>> START

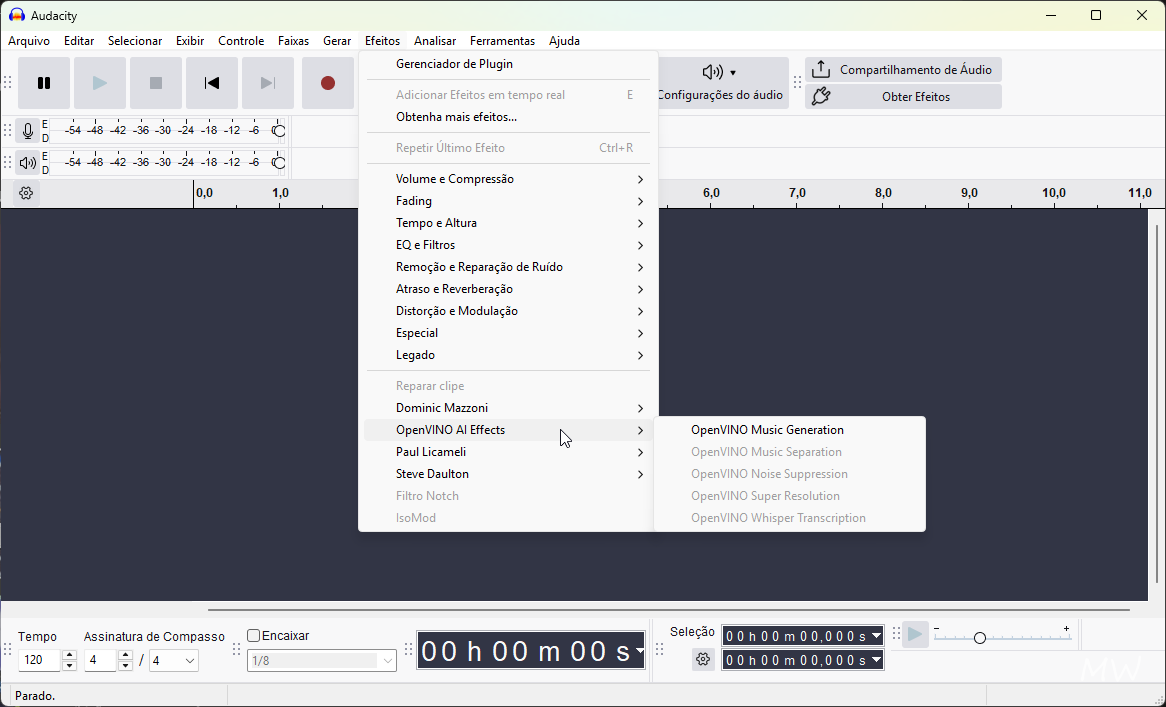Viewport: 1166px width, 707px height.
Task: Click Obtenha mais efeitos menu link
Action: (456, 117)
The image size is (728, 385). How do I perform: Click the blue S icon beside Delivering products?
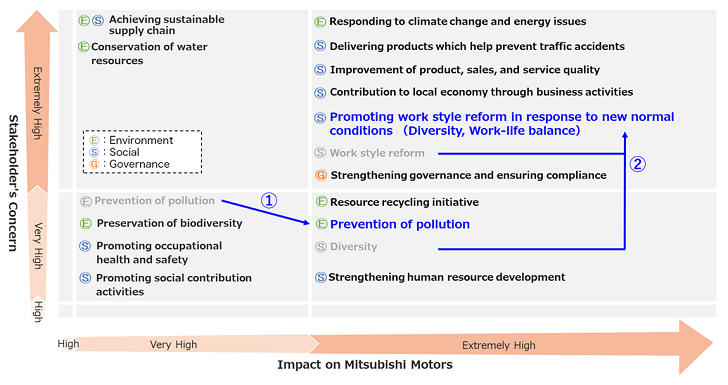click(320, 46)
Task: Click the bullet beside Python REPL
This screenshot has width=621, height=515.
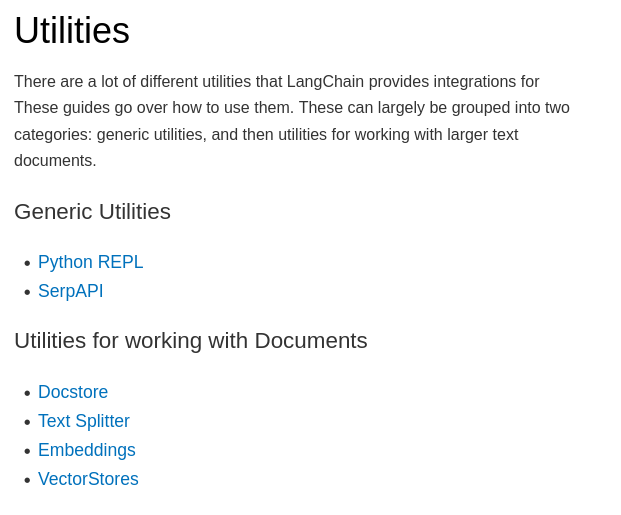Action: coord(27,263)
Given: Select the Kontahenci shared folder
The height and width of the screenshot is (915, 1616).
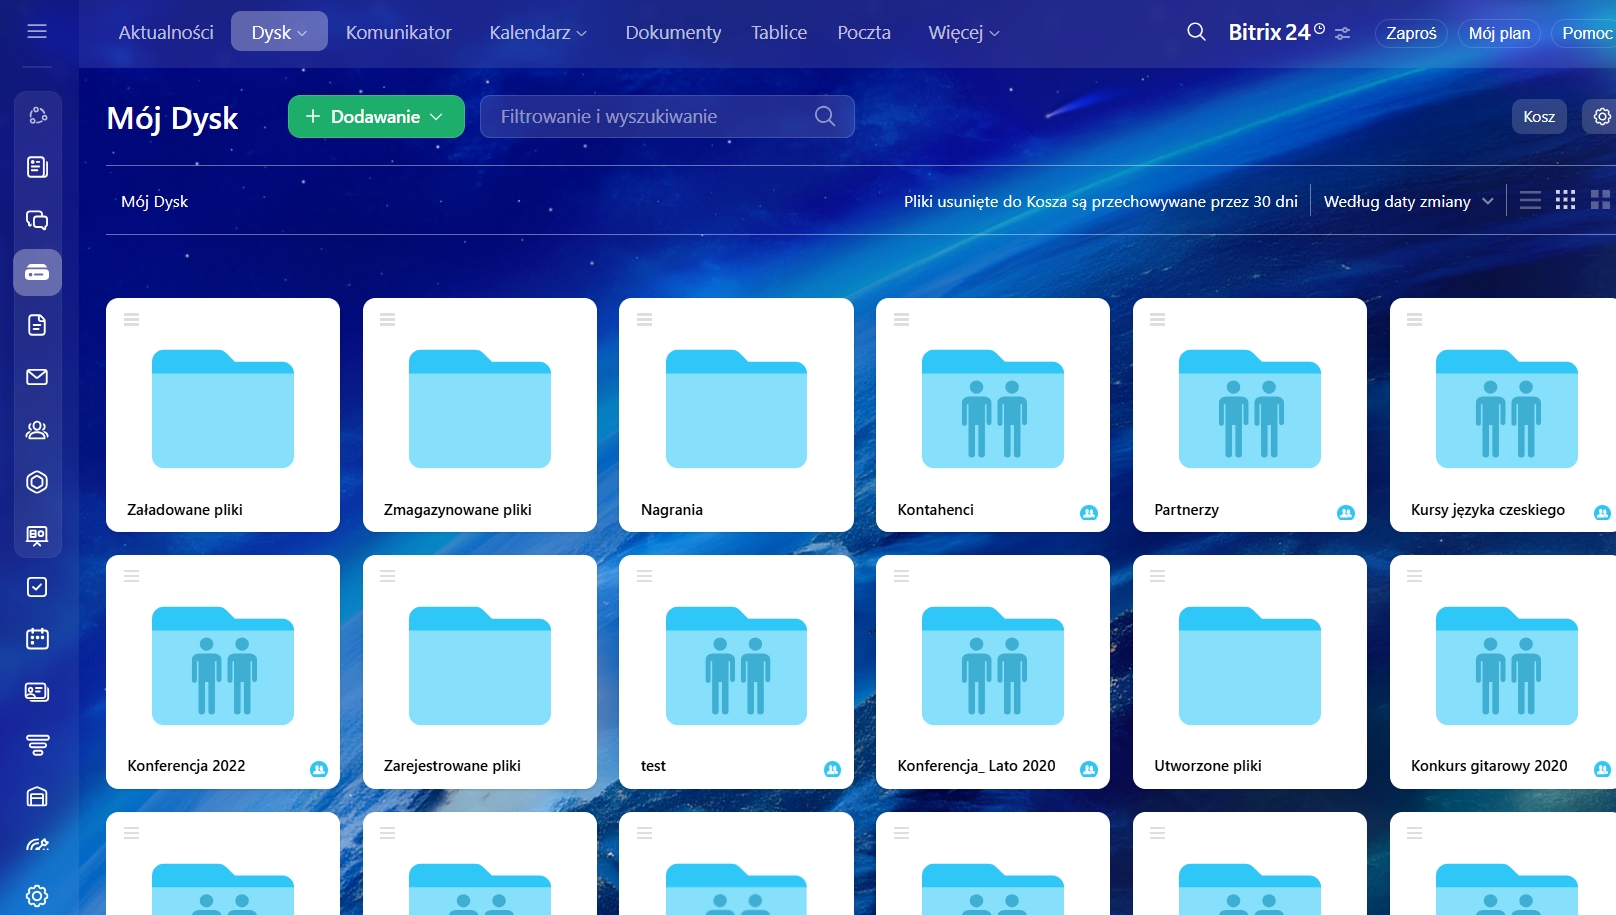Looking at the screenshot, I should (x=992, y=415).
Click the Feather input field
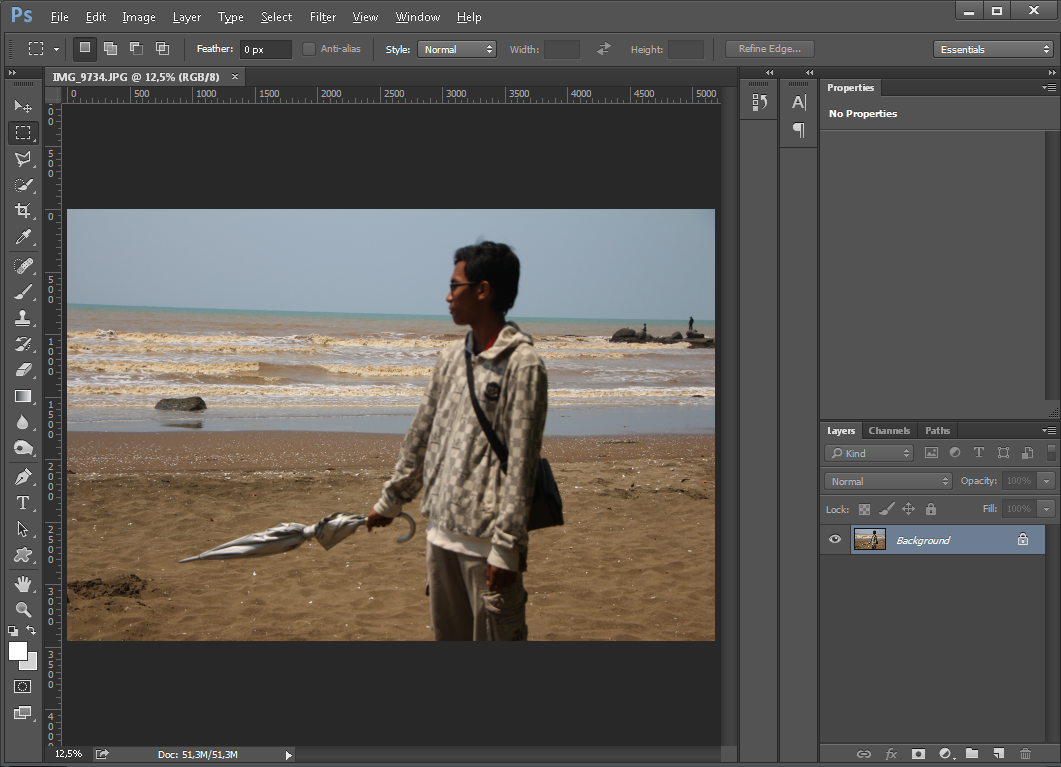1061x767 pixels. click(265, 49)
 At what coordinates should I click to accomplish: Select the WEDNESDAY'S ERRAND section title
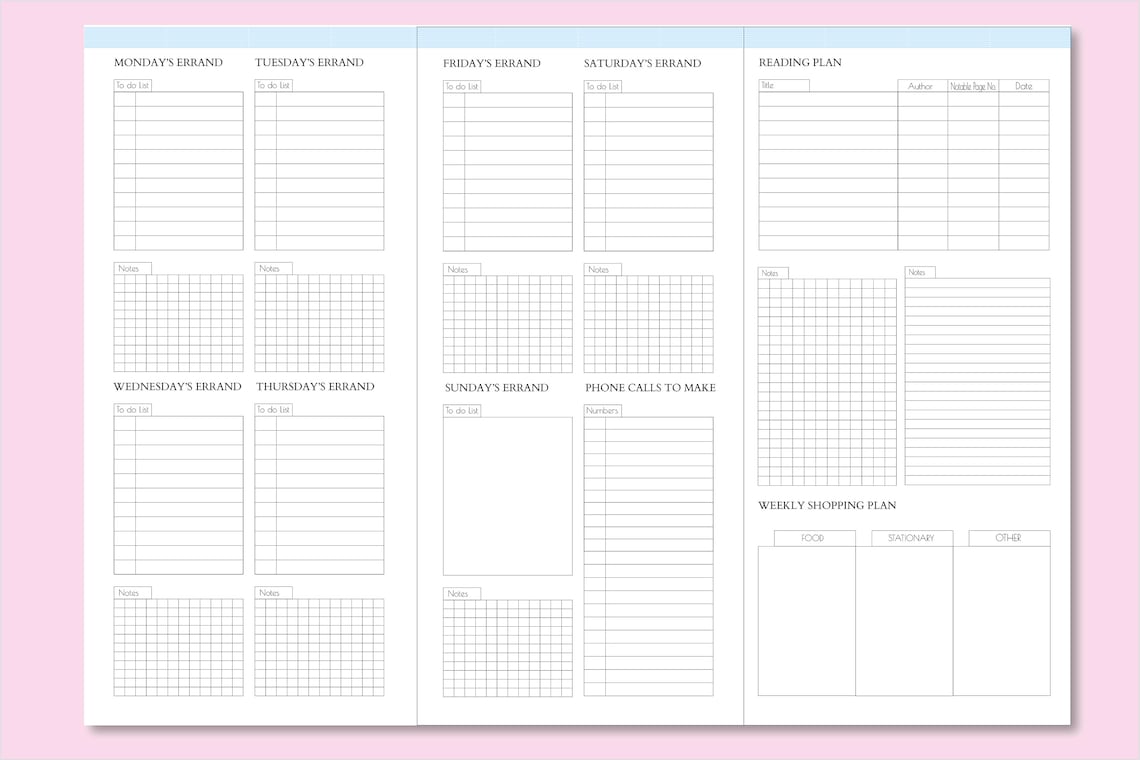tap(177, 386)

>> END

§ What is being asked
Tally how many lines in the items above contain the word "Select", and reply with the number alone.

§ Answer below
2